OPEP+ anuncia terceiro aumento da cota de petróleo desde fechamento de Ormuz
Grupo aprova novo aumento para junho, enquanto fechamento de Ormuz restringe exportações do Golfo e mantém pressão sobre os preços
247 - A OPEP+ aprovou neste domingo (3) um novo aumento nas metas de produção de petróleo para junho, em meio aos efeitos da guerra com o Irã e às restrições ao escoamento pelo Estreito de Ormuz. A decisão eleva formalmente a oferta do grupo, mas tende a ter impacto limitado no mercado físico enquanto persistirem os obstáculos às exportações do Golfo.
As informações foram publicadas originalmente pelo Valor Econômico. Segundo a reportagem, sete países da OPEP+ decidiram ampliar suas cotas em 188 mil barris por dia em junho, no terceiro aumento mensal consecutivo anunciado pela aliança.
Participaram da reunião online Arábia Saudita, Iraque, Kuwait, Argélia, Cazaquistão, Rússia e Omã. O acréscimo é equivalente ao aprovado para maio, descontada a parcela dos Emirados Árabes Unidos, que deixaram o grupo em 1º de maio.
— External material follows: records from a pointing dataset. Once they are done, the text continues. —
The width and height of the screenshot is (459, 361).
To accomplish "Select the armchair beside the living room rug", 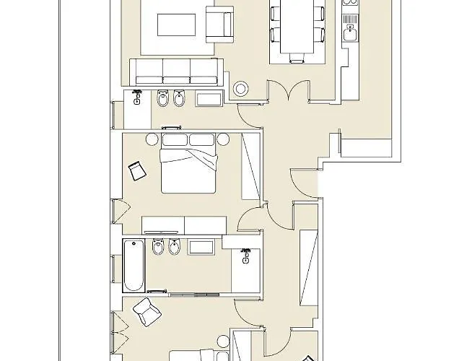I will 219,23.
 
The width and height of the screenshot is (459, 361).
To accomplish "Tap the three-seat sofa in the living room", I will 176,71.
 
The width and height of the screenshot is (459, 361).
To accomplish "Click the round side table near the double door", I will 240,89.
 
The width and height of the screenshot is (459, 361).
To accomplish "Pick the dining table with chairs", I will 295,29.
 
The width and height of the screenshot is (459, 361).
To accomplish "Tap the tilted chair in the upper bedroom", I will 136,170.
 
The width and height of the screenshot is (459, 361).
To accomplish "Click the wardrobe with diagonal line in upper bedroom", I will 250,166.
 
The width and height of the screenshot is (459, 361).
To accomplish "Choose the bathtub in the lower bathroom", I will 133,264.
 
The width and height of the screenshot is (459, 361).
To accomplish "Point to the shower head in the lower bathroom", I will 245,254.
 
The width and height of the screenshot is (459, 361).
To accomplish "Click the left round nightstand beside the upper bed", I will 152,139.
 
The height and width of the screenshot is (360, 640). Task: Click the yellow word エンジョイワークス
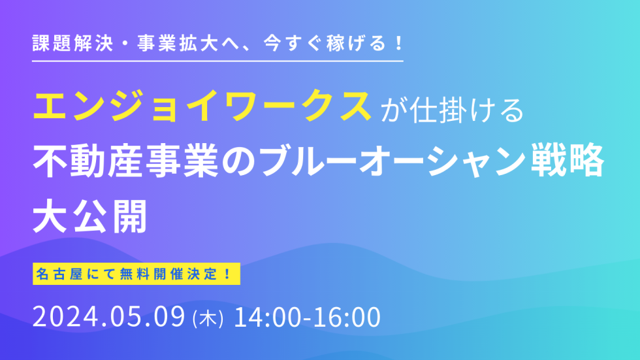click(202, 106)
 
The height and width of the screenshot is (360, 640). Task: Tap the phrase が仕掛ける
click(452, 110)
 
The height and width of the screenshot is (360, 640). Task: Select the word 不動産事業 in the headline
click(125, 161)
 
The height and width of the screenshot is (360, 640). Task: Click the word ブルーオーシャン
click(391, 161)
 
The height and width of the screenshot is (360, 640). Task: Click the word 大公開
click(90, 216)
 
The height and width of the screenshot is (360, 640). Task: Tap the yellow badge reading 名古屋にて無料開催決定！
click(136, 274)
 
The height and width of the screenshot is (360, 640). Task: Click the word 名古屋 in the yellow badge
click(59, 274)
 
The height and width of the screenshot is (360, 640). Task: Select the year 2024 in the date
click(66, 317)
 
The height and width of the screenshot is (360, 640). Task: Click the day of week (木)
click(208, 318)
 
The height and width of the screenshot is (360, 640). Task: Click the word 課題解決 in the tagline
click(72, 43)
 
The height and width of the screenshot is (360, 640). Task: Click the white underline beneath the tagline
click(218, 61)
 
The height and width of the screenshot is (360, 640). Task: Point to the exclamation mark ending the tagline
click(399, 43)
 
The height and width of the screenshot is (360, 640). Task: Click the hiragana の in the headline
click(238, 161)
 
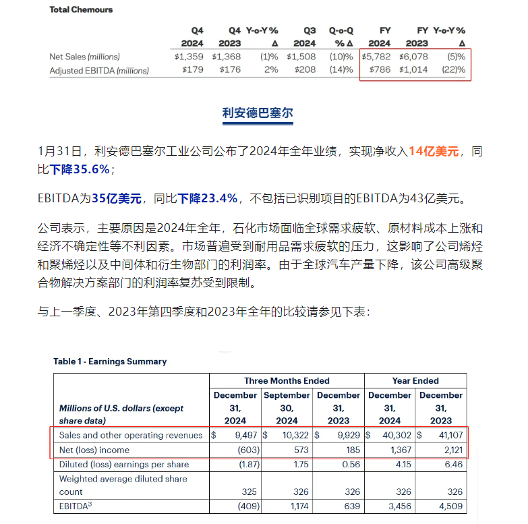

Apesar do anúncio, a elevação deve ficar em grande parte restrita aos números oficiais. A guerra com o Irã, iniciada em 28 de fevereiro, e o fechamento do Estreito de Ormuz reduziram a capacidade de exportação de produtores centrais da aliança, como Arábia Saudita, Iraque e Kuwait, além dos próprios Emirados Árabes Unidos.
Aumento tem efeito mais político que físico
A decisão da OPEP+ é interpretada por fontes e analistas como uma tentativa de mostrar ao mercado que o grupo mantém capacidade de coordenação e está pronto para ampliar a oferta quando as condições logísticas permitirem. Na prática, porém, a produção adicional dificilmente chegará integralmente ao mercado no curto prazo.
“A OPEP+ está enviando uma mensagem dupla ao mercado: continuidade apesar da saída dos Emirados Árabes Unidos e controle apesar do impacto físico limitado”, afirmou Jorge Leon, analista da Rystad e ex-funcionário da aliança.
Ele acrescentou: “Embora a produção esteja aumentando no papel, o impacto real na oferta física permanece muito limitado, dadas as restrições do Estreito de Ormuz. Trata-se menos de adicionar barris e mais de sinalizar que a OPEP+ ainda dá as cartas.”
Pelo acordo, a cota da Arábia Saudita, principal produtora da OPEP+, passará a 10,291 milhões de barris por dia em junho. O volume, no entanto, está muito acima da produção efetivamente registrada pelo país. Em março, o reino informou à OPEP produção real de 7,76 milhões de barris diários.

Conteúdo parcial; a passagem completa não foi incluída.